- TASK DESCRIPTION: Using the entries below, output exactly the lines from the one containing "This screenshot has width=800, height=450." through the final line, both included, and no others.

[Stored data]
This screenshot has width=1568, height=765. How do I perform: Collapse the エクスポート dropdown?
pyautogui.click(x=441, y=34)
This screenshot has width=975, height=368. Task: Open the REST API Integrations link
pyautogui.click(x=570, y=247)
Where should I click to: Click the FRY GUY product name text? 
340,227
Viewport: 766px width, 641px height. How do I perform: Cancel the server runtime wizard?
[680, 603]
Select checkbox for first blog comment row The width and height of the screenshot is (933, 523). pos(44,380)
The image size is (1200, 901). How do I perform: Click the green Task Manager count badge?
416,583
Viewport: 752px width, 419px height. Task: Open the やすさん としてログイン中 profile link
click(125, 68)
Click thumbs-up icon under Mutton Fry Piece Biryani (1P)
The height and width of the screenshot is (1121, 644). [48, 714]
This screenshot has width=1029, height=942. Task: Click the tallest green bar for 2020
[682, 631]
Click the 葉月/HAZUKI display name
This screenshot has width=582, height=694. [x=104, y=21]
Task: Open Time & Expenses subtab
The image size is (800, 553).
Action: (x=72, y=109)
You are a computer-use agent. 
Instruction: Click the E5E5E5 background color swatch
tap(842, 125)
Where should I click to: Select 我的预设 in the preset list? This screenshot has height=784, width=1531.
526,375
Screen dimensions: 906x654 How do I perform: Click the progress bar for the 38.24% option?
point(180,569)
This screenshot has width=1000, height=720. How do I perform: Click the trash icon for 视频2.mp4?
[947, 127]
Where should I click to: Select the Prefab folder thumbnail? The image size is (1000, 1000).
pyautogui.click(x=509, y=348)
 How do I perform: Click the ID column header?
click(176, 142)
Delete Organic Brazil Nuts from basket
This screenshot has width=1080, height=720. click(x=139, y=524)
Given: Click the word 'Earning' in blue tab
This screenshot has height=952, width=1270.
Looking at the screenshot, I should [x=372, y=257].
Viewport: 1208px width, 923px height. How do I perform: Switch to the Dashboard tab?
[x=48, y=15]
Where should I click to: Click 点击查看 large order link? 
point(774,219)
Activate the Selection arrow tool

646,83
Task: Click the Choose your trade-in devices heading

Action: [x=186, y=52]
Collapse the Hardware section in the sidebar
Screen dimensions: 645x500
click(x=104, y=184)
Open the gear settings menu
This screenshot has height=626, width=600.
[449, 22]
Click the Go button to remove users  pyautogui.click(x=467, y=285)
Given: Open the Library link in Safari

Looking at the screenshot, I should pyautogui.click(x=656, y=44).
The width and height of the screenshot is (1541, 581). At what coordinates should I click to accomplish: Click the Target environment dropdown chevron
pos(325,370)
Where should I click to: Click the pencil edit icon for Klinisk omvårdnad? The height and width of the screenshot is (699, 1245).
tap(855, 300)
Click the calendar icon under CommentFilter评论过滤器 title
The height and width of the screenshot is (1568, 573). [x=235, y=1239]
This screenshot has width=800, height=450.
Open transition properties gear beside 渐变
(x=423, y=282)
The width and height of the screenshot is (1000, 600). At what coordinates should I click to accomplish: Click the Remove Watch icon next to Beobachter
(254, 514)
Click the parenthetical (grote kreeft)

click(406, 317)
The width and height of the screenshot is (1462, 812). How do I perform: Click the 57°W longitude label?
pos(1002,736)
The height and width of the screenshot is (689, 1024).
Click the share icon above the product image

- OUTPUT OF THE EXERCISE:
This screenshot has width=800, height=450.
Open transition properties gear beside 渐变
(x=423, y=282)
The width and height of the screenshot is (1000, 600). At what coordinates should I click to accomplish: Click the Remove Watch icon next to Beobachter
(254, 514)
Click the parenthetical (grote kreeft)

click(406, 317)
The width and height of the screenshot is (1462, 812). How do I perform: Click the 57°W longitude label?
pos(1002,736)
The height and width of the screenshot is (689, 1024).
Click the share icon above the product image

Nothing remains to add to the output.